逆輸入されたばかりで、各方面から高評価を受けているスズキのグラディウス。一見すると単なるツインエンジンのネイキッドにしか見えないのだが、走らせてみるとその自由自在な感じが多くのライダーを感動させている。街中を走るくらいの速度から、ハイスピードのワインディングまで意のままにマシンが反応するのだ。
エンジンはSV650のツインをそのまま流用。90年代の設計だが、低速から十分にトルクがあり、高回転まで気持ち良く伸びていく性能は必要にして十分。スロットルを開けた時のトルクの出方も穏やかだから、コーナーの立ち上がりでも、まったく気を使う必要がない。右手を開けていけば、勝手に理想的なパワーが出ている感じすらしてしまう。
扱いやすさを考えたというハンドリングは、初心者だけでなくエキスパートライダーも唸らせる乗りやすさ。それに加えて、スポーツ性が高いレベルでバランスしている。しかも、とても素直にバンクしていくためライダーが恐怖心を感じることもない。だからとくに意識していなくても、思い切ったライディングができてしまう。

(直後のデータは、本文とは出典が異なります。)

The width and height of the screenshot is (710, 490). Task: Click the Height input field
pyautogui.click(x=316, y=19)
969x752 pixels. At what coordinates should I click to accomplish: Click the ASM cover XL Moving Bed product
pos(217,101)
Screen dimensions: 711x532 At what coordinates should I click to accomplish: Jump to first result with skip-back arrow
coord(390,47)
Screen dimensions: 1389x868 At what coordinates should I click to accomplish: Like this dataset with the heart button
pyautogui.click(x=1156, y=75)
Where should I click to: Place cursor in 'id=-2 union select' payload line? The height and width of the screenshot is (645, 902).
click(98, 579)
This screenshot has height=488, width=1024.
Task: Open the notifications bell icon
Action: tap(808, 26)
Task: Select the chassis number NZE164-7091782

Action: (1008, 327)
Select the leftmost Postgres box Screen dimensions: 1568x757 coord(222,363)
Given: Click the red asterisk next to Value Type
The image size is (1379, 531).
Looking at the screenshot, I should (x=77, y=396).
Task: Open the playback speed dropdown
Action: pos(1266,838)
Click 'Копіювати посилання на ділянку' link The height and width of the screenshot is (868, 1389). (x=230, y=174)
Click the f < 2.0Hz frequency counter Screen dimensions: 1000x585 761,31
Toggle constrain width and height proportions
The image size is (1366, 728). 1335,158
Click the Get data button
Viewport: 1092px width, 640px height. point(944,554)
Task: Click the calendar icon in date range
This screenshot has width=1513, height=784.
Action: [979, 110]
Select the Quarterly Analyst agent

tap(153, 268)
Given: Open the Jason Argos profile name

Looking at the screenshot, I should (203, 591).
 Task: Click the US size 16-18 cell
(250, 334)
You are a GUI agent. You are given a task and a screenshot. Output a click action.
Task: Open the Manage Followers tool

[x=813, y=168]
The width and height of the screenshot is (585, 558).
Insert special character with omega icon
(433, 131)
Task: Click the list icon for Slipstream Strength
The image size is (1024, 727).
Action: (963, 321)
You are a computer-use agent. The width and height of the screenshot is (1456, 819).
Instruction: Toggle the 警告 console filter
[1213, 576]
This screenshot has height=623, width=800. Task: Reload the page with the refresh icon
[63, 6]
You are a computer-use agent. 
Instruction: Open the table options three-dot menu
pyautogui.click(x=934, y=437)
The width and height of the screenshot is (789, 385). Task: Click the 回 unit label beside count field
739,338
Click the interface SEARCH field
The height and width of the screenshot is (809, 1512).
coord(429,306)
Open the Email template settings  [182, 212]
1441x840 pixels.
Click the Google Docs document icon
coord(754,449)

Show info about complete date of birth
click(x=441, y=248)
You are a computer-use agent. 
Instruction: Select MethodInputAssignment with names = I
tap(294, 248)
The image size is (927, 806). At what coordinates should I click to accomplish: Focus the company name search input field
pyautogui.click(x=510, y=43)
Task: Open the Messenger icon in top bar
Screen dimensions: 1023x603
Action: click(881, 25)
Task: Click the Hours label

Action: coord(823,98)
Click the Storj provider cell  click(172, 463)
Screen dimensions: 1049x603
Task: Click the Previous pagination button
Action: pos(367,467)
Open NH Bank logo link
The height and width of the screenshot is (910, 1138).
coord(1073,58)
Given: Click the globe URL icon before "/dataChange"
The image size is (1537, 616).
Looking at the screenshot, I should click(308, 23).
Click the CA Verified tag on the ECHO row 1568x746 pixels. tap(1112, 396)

あまり語られることはないが、この性格はスポーツバイクにとって、かなり重要な要素である。オートバイというものは、オッカナビックリ乗っていると、いつまでも面白くないし、いくらテクニックを勉強したところで上達できない。ところが恐怖感がなくなれば、一気に上達してしまう。グラディウスは、そういう点において、かなり優秀。スポーツバイクに乗っていてライディングで悩んでいる人の何割かは、このマシンに乗り換えるだけで問題が解決するだろう。
グラディウスには、リッターバイクの大きさや迫力もないし、スーパースポーツのような圧倒的高性能もない。しかし、走った時の面白さや満足感は、どんなマシンにもひけを取らない。しかも通勤からサーキット走行くらいまで、幅広くこなす懐の広さ。これなら多くの人から注目されるのも当然だろう。